K男、あなたがこの手紙を読んでる時にはもう私はこの世にいません。
病院で「あと半年の命」って言われたのです。
あれほど泣いたのは生れて初めてでした。
あなたと付き合い始めてから私にはずっと夢がありました。
平凡な夢かもしれませんが、「あなたと結婚したい」それが私の夢でした。
でも、その夢がかなうことは永遠にありません。
ずっとあなたのそばにいたい、たとえ1秒でも長くあなたのそばで生きていたい、そう思いました。
でも、私が出した結論は別れることだったのです。
この数ヶ月間、あなたを苦しめてしまったと思います。
本当にごめんなさい。
私の人生は普通に考えたら短いものですよね。
でも、あなたに出会えたこと、そしてあなたを愛したことを私は誇りに思っています。
たとえ短い人生だとしても自分の人生に悔いはありません。
それは、あなたに出会い、人を愛する大切さを教えてもらったからです。
今、私はこう思います。
命はとても尊いものです。
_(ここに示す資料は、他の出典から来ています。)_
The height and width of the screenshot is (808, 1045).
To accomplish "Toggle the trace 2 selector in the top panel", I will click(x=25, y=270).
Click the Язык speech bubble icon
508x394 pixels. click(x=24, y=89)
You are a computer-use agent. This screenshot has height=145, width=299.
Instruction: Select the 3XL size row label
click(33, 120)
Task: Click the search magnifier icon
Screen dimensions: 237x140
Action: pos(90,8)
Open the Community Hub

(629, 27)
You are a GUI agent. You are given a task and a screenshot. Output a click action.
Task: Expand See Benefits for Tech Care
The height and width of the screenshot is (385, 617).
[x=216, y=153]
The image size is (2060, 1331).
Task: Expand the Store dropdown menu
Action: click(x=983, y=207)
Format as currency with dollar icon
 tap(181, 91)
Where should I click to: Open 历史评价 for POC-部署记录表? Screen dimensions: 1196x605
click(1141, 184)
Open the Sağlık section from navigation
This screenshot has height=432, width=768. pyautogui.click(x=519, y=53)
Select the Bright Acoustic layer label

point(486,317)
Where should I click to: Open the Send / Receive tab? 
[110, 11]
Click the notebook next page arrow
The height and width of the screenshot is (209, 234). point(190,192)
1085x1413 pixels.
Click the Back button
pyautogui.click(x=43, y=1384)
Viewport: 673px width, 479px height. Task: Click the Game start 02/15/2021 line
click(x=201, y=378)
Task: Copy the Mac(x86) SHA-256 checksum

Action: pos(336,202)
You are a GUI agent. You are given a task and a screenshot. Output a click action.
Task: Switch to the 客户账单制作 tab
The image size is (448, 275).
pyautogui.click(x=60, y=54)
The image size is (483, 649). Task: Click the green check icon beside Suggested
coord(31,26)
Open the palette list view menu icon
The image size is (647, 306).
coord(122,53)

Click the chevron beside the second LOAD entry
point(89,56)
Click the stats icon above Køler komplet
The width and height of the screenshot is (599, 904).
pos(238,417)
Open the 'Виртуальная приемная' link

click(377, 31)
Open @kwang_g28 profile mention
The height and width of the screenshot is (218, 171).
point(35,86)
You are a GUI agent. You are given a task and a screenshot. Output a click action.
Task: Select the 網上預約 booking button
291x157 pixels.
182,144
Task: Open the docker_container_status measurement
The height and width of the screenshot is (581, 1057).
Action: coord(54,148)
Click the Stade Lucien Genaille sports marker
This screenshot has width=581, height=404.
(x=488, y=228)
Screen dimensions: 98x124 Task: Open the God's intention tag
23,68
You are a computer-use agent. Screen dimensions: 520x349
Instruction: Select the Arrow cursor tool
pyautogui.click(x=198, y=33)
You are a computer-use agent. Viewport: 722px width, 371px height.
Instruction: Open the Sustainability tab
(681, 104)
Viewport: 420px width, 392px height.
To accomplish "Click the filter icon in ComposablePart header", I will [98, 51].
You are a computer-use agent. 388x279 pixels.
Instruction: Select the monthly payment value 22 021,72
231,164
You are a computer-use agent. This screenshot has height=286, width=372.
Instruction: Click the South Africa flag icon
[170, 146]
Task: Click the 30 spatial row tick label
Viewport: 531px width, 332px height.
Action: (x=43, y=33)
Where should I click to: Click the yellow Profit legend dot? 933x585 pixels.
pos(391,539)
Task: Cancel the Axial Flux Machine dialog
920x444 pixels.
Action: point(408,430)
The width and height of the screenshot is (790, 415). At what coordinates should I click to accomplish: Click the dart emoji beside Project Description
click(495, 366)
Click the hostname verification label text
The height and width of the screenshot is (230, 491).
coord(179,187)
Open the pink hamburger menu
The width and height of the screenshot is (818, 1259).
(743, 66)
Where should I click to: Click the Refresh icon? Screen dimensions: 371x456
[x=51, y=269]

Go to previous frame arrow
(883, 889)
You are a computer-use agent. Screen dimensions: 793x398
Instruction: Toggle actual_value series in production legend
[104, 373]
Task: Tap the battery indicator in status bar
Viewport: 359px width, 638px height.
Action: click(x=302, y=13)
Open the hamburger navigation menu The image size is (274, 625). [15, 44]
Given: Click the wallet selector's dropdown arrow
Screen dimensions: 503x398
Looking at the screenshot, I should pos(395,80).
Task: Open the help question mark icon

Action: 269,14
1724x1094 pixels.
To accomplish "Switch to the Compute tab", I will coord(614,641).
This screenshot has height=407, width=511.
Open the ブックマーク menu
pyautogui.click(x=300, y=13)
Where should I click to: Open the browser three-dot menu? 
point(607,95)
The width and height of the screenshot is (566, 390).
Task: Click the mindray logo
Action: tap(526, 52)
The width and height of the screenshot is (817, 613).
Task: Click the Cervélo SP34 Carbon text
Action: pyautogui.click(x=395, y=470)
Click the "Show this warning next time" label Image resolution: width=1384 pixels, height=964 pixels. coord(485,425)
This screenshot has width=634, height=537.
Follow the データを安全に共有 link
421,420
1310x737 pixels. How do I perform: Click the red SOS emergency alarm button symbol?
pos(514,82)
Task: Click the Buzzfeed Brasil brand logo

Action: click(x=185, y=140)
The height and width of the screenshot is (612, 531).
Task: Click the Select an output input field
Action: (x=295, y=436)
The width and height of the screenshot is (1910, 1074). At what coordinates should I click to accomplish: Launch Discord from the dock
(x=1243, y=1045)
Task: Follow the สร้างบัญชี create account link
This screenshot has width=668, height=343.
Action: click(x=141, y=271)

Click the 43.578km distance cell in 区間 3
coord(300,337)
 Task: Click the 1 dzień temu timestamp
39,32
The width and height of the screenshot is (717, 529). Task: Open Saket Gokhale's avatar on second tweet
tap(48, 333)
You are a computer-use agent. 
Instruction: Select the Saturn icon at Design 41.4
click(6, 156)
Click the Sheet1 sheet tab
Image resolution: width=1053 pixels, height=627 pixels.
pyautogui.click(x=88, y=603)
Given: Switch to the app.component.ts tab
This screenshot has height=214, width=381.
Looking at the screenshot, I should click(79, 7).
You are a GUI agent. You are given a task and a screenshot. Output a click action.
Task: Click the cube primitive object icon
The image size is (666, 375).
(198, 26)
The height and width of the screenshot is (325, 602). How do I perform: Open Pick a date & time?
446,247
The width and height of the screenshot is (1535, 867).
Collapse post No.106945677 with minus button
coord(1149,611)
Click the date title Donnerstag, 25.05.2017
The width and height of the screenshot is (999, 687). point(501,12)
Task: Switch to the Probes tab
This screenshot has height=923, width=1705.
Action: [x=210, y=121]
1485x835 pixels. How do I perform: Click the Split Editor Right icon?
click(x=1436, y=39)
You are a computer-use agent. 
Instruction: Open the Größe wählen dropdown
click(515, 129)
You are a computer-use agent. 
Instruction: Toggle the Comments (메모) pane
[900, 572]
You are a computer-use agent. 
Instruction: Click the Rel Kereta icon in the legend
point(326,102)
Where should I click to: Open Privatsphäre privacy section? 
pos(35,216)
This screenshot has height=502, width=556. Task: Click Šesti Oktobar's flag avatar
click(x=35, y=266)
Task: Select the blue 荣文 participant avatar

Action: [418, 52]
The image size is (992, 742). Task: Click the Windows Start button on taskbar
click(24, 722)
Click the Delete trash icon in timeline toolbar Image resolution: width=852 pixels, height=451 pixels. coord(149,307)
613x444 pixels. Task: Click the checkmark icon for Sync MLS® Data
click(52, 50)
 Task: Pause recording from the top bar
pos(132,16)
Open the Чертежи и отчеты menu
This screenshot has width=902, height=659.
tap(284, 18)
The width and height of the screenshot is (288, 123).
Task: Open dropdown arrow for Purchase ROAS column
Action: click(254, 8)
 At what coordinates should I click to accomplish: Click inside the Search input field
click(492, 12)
でも、その命よりも尊いものが愛なんだと・・・
大切な思い出をありがとう。
私の分まで、幸せになって下さい。
さ よ う な ら
 

話はこれでおしまいです。
あなたはなぜA子が別れて欲しいって言ったか分かりますか?
この話の中に「愛してるから別れよう」って言葉は出てきません。
けれども、A子はK男を愛してるからこそ別れを告げたのです。
A子と同じ立場に立った時、あなたならどうしますか?
誰だって少しでも一緒にいたいって思いますよね。
A子は、それでも別れを選んだのです。